慰謝料請求通知に関する記載内容の適法性について

慰謝料請求の内容証明郵便に、「本書を受領されない場合でも、貴殿に対して慰謝料請求の意思を明確に通知したものとみなします」と記載するのはNGですか?脅迫等にあたりますか?

脅迫等にはあたりませんが、受領して読んでいれば問題なく通知したことになりますし、受領されなければ読まれずそのまま返ってきますので、記載する意味は全くないと思われます。
なお、内容証明郵便が受領されずに戻った場合でも、一定の要件のもとに意思表示が到達したと扱われることになっています(最判平成10年6月11日)。

回答ありがとうございます、相手が不在で内容証明郵便が手元に戻ってきた場合に相手に自分自身の意思表示が伝わらないと思っていたので上の文章を追加の検討をしていました

その文を記載したとしても違法等ではありませんが、無益的記載事項という印象を受けます。
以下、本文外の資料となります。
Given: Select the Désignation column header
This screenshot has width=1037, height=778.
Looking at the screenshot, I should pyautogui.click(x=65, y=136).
【相手が不在で内容証明郵便が手元に戻ってきた場合に相手に自分自身の意思表示が伝わらないと思っていた】ということですが、次善の策としては、仮に返送されてきた場合、封筒未開封のままレターパックなどで送付するという方法も考えられます。

なお、慰謝料請求の事案ではありませんが、「遺留分減殺の意思表示が記載された内容証明郵便が留置期間の経過により差出人に還付された場合において、受取人が、不在配達通知書の記載その他の事情から、その内容が遺留分減殺の意思表示又は少なくともこれを含む遺産分割協議の申入れであることを十分に推知することができ、また、受取人に受領の意思があれば、郵便物の受取方法を指定することによって、さしたる労力、困難を伴うことなく右内容証明郵便を受領することができたなど判示の事情の下においては、右遺留分減殺の意思表示は、社会通念上、受取人の了知可能な状態に置かれ、遅くとも留置期間が満了した時点で受取人に到達したものと認められる。」との判断をした最高裁判例(平成10年6月11日判決)も参考になると思います。
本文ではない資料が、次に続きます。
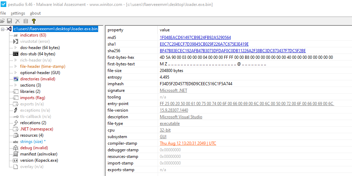Click the relocations arrow icon
Image resolution: width=352 pixels, height=176 pixels.
pos(16,123)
脅迫には当たりませんが、記載をしても意味はないでしょう。

相手が受け取れる状況であったにも関わらず受け取らなかったことにより意思表示が届いていない場合には、相手に落ち度があるとして意思表示がなされたと同様に判断される場合もありますが、当該記載をしたとしてもその効力が発生するわけではありません。